• [Prompt]: Among these records, which lines include "accomplish"? Copy them out.

[Saved entries]

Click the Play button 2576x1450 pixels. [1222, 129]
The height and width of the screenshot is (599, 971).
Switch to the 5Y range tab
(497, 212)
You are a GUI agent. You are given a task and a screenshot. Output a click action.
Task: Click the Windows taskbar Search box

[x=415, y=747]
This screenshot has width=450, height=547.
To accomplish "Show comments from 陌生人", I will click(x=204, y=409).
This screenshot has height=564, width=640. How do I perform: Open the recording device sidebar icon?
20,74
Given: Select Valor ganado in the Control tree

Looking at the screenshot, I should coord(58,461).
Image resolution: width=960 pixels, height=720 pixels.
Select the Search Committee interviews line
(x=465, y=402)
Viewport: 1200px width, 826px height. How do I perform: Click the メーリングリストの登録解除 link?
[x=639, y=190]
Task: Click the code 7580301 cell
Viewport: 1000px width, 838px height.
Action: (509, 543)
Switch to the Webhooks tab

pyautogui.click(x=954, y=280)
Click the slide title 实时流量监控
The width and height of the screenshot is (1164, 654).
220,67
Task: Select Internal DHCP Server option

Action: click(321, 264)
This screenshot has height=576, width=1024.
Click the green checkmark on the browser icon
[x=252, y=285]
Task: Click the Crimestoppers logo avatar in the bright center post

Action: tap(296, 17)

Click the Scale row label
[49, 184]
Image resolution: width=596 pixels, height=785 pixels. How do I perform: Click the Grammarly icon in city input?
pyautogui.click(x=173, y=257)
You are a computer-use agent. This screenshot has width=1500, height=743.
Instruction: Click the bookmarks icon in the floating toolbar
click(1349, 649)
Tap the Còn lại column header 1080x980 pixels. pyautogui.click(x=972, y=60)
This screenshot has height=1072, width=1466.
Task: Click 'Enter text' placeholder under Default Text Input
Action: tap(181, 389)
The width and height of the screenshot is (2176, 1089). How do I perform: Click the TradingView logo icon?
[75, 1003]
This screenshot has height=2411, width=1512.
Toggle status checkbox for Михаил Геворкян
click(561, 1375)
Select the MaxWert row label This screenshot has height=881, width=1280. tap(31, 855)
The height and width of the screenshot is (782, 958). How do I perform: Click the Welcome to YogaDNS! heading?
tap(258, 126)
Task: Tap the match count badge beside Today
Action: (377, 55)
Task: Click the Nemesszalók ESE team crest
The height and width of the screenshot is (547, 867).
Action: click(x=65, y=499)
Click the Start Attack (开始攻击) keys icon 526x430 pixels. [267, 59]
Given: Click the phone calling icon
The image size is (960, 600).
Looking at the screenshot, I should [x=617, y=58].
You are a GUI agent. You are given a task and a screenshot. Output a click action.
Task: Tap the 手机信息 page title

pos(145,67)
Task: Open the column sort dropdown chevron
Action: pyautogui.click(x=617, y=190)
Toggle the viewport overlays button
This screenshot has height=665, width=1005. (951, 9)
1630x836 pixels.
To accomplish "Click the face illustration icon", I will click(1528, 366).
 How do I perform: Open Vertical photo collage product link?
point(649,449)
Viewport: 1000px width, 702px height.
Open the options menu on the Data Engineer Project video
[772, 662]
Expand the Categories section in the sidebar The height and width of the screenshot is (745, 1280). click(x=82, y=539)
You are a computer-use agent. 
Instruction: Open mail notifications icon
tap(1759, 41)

• [Output for this exercise]:
To accomplish "Show comments from 陌生人", I will click(x=204, y=409).
To accomplish "Click the face illustration icon", I will click(1528, 366).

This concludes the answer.